### [Try it]
The full set of entries below must be returned exactly as shown.

(Dataset Opens)

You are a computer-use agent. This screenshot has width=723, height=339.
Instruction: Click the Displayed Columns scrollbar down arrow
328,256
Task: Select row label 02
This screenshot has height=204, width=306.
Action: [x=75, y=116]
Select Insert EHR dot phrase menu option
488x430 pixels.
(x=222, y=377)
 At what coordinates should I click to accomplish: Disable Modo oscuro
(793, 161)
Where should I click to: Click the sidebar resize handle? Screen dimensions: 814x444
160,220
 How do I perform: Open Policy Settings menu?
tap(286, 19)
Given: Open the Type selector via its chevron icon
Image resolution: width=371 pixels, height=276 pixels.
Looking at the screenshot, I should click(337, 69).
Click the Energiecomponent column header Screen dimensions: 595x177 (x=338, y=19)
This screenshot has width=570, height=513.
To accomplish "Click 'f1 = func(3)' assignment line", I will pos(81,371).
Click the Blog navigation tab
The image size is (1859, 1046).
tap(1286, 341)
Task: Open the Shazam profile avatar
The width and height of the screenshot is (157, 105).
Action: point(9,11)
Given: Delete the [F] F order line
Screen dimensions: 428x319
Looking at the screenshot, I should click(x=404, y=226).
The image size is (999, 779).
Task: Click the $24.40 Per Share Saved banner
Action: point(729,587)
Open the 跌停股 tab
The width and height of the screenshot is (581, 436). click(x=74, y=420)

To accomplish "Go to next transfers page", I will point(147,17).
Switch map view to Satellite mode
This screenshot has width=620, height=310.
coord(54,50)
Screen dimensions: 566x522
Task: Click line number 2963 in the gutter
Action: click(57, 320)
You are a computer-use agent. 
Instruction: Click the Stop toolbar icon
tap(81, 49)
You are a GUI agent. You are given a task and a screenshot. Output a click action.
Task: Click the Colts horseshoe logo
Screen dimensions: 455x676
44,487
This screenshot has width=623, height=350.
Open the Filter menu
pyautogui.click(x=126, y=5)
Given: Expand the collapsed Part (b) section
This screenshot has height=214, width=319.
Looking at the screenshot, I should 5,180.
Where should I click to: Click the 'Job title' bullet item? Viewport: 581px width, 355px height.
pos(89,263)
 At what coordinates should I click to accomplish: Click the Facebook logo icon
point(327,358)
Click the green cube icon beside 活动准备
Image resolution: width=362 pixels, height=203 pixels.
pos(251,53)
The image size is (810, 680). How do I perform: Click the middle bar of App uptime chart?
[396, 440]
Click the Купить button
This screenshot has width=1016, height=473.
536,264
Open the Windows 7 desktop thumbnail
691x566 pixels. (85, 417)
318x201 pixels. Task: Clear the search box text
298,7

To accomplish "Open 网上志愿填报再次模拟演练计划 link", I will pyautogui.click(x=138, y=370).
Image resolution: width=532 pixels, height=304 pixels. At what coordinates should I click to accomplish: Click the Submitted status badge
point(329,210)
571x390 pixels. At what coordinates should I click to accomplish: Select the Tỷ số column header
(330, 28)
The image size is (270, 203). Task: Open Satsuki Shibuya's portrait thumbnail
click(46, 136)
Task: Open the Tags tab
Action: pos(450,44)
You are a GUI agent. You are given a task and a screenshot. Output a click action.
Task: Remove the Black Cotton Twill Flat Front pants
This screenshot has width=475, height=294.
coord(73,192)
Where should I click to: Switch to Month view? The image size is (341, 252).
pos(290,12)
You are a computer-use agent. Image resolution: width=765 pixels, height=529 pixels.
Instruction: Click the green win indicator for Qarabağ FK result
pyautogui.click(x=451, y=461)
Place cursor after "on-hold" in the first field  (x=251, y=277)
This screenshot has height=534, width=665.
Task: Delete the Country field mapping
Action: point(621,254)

(Dataset Closes)

### [Solution]
You are a computer-use agent. This screenshot has width=723, height=339.
Instruction: Click the Displayed Columns scrollbar down arrow
328,256
Task: Select row label 02
This screenshot has height=204, width=306.
Action: [x=75, y=116]
Select Insert EHR dot phrase menu option
488x430 pixels.
(x=222, y=377)
 At what coordinates should I click to accomplish: Disable Modo oscuro
(793, 161)
Where should I click to: Click the sidebar resize handle? Screen dimensions: 814x444
160,220
 How do I perform: Open Policy Settings menu?
tap(286, 19)
Given: Open the Type selector via its chevron icon
Image resolution: width=371 pixels, height=276 pixels.
Looking at the screenshot, I should click(337, 69).
Click the Energiecomponent column header Screen dimensions: 595x177 (x=338, y=19)
This screenshot has width=570, height=513.
To accomplish "Click 'f1 = func(3)' assignment line", I will pos(81,371).
Click the Blog navigation tab
The image size is (1859, 1046).
tap(1286, 341)
Task: Open the Shazam profile avatar
The width and height of the screenshot is (157, 105).
Action: point(9,11)
Given: Delete the [F] F order line
Screen dimensions: 428x319
Looking at the screenshot, I should click(x=404, y=226).
The image size is (999, 779).
Task: Click the $24.40 Per Share Saved banner
Action: point(729,587)
Open the 跌停股 tab
The width and height of the screenshot is (581, 436). click(x=74, y=420)

To accomplish "Go to next transfers page", I will point(147,17).
Switch map view to Satellite mode
This screenshot has width=620, height=310.
coord(54,50)
Screen dimensions: 566x522
Task: Click line number 2963 in the gutter
Action: click(57, 320)
You are a computer-use agent. 
Instruction: Click the Stop toolbar icon
tap(81, 49)
You are a GUI agent. You are given a task and a screenshot. Output a click action.
Task: Click the Colts horseshoe logo
Screen dimensions: 455x676
44,487
This screenshot has width=623, height=350.
Open the Filter menu
pyautogui.click(x=126, y=5)
Given: Expand the collapsed Part (b) section
This screenshot has height=214, width=319.
Looking at the screenshot, I should 5,180.
Where should I click to: Click the 'Job title' bullet item? Viewport: 581px width, 355px height.
pos(89,263)
 At what coordinates should I click to accomplish: Click the Facebook logo icon
point(327,358)
Click the green cube icon beside 活动准备
Image resolution: width=362 pixels, height=203 pixels.
pos(251,53)
The image size is (810, 680). How do I perform: Click the middle bar of App uptime chart?
[396, 440]
Click the Купить button
This screenshot has width=1016, height=473.
536,264
Open the Windows 7 desktop thumbnail
691x566 pixels. (85, 417)
318x201 pixels. Task: Clear the search box text
298,7

To accomplish "Open 网上志愿填报再次模拟演练计划 link", I will pyautogui.click(x=138, y=370).
Image resolution: width=532 pixels, height=304 pixels. At what coordinates should I click to accomplish: Click the Submitted status badge
point(329,210)
571x390 pixels. At what coordinates should I click to accomplish: Select the Tỷ số column header
(330, 28)
The image size is (270, 203). Task: Open Satsuki Shibuya's portrait thumbnail
click(46, 136)
Task: Open the Tags tab
Action: pos(450,44)
You are a GUI agent. You are given a task and a screenshot. Output a click action.
Task: Remove the Black Cotton Twill Flat Front pants
This screenshot has width=475, height=294.
coord(73,192)
Where should I click to: Switch to Month view? The image size is (341, 252).
pos(290,12)
You are a computer-use agent. Image resolution: width=765 pixels, height=529 pixels.
Instruction: Click the green win indicator for Qarabağ FK result
pyautogui.click(x=451, y=461)
Place cursor after "on-hold" in the first field  (x=251, y=277)
This screenshot has height=534, width=665.
Task: Delete the Country field mapping
Action: point(621,254)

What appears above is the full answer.